---------- Information given ----------

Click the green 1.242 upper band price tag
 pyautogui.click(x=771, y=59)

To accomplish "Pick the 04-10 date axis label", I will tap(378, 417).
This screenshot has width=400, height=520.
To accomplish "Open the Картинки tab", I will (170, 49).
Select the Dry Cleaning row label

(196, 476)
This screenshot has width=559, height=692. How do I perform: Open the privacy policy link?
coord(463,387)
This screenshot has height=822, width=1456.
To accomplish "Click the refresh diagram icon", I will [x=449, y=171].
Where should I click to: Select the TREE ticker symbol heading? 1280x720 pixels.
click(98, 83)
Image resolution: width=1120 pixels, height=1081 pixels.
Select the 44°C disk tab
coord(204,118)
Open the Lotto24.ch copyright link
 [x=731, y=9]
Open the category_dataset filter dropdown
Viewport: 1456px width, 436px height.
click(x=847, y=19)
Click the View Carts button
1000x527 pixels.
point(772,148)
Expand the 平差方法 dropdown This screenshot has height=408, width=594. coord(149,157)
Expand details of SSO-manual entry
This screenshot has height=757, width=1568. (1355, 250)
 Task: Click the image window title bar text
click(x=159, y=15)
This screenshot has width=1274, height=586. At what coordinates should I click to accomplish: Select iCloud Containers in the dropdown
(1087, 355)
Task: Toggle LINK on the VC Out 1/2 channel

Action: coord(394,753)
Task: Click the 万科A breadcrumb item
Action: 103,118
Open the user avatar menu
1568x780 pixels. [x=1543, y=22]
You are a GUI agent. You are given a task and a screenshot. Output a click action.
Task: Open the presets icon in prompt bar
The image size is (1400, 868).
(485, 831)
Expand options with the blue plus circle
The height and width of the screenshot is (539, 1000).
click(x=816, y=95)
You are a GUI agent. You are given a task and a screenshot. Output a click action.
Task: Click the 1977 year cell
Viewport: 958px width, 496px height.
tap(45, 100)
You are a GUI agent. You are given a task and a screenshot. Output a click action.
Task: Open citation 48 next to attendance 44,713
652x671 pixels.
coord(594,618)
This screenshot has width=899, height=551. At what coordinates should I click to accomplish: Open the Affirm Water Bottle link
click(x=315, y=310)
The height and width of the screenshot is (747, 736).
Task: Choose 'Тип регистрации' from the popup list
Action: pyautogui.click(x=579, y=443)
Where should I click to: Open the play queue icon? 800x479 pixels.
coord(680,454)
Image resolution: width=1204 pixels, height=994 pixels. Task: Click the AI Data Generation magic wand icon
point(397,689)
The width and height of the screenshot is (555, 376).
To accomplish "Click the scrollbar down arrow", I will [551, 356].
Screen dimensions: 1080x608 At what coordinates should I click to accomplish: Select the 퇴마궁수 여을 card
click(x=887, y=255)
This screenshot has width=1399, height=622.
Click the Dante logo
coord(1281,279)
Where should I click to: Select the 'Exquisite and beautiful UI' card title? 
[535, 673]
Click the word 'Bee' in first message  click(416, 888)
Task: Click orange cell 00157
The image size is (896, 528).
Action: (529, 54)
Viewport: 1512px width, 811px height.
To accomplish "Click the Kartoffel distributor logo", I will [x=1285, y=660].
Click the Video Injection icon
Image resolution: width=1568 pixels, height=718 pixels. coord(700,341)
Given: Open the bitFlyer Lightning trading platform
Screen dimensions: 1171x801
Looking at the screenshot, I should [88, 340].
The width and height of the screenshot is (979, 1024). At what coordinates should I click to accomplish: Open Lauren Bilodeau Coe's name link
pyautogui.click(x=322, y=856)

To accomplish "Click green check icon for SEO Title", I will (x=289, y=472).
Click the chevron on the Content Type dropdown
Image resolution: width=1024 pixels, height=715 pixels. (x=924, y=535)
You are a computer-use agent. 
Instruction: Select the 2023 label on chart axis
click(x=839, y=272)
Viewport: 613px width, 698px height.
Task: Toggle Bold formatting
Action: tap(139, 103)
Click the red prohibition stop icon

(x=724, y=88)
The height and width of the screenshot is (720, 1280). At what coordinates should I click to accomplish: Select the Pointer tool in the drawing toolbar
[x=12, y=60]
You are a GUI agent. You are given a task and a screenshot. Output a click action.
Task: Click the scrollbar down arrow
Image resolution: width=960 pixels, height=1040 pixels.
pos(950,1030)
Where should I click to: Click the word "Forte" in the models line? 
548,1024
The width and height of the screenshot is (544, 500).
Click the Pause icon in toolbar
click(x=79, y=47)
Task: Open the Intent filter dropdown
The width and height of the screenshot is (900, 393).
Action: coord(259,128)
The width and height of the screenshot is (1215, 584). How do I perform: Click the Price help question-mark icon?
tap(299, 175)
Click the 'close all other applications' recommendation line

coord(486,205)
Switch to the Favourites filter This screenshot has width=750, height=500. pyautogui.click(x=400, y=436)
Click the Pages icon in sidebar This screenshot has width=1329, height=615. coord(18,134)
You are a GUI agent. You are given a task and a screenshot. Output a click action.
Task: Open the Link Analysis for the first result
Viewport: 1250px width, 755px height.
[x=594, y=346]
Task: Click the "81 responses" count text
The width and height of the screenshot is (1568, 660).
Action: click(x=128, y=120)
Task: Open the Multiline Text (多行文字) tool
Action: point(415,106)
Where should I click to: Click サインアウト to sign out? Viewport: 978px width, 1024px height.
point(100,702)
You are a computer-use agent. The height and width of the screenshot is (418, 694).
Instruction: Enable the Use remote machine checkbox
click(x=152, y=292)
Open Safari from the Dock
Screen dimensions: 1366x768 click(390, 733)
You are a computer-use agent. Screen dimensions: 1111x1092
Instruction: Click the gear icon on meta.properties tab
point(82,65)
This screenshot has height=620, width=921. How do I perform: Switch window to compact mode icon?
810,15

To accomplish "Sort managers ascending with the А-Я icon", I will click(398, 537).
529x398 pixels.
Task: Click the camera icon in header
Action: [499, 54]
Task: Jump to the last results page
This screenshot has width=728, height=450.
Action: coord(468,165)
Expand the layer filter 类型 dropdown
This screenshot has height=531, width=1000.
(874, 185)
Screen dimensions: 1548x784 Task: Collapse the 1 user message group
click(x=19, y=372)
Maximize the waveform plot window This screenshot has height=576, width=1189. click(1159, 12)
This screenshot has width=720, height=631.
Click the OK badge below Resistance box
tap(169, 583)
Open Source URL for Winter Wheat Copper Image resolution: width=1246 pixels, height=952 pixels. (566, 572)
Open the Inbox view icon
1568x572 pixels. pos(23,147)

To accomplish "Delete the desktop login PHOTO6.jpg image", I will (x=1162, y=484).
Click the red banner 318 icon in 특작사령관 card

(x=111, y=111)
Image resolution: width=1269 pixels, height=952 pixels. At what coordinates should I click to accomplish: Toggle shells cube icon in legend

----------

**Exercise**
Lines from the entries that contain the word "cell" are what the answer must hold.

**Response area**
Task: Click the 1977 year cell
Task: Click orange cell 00157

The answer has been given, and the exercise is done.